SlERF52 regulates SlTIP1;1 expression to accelerate tomato pedicel abscission

Abstract

Abstract Abscission of plant organs is induced by developmental signals and diverse environmental stimuli and involves multiple regulatory networks, including biotic or abiotic stress-impaired auxin flux in the abscission zone (AZ). Depletion of auxin activates AZ ethylene (ETH) production and triggers acceleration of abscission, a process that requires hydrogen peroxide (H2O2). However, the interaction between these networks and the underlying mechanisms that control abscission are poorly understood. Here, we found that expression of tonoplast intrinsic proteins, which belong to the aquaporin (AQP) family in the AZ was important for tomato (Solanum lycopersicum) pedicel abscission. Liquid chromatography–tandem mass spectrometry and in situ hybridization revealed that SlTIP1;1 was most abundant and specifically present in the tomato pedicel AZ. SlTIP1;1 localized in the plasma membrane and tonoplast. Knockout of SlTIP1;1 resulted in delayed abscission, whereas overexpression of SlTIP1;1 accelerated abscission. Further analysis indicated that SlTIP1;1 mediated abscission via gating of cytoplasmic H2O2 concentrations and osmotic water permeability (Pf).
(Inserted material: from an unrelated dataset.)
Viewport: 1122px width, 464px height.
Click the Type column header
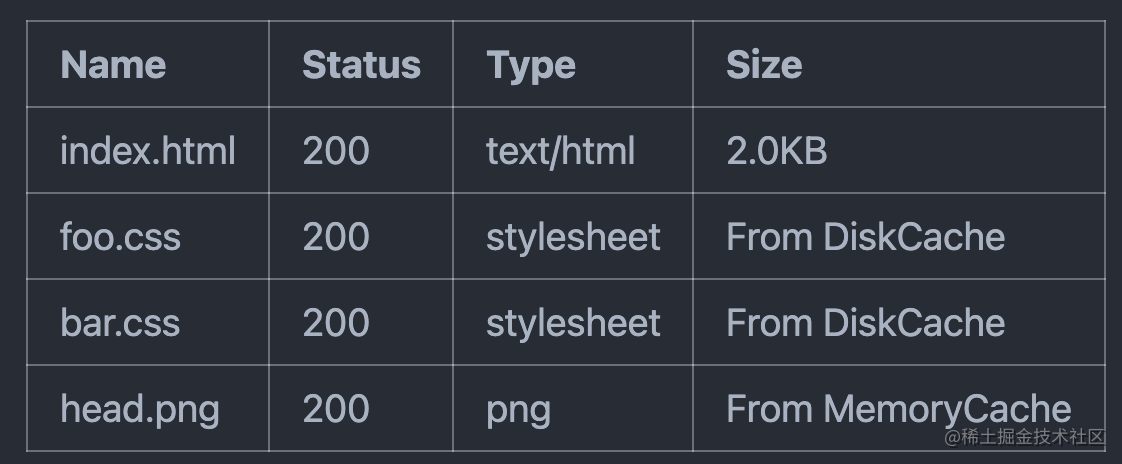coord(531,65)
Elevated cytoplasmic levels of H2O2 caused a suppressed auxin signal in the early abscission stage and enhanced ETH production during abscission. Furthermore, we found that increasing Pf was required to enhance the turgor pressure to supply the break force for AZ cell separation. Moreover, we observed that SlERF52 bound directly to the SlTIP1;1 promoter to regulate its expression, demonstrating a positive loop in which cytoplasmic H2O2 activates ETH production, which activates SlERF52. This, in turn, induces SlTIP1;1, which leads to elevated cytoplasmic H2O2 and water influx.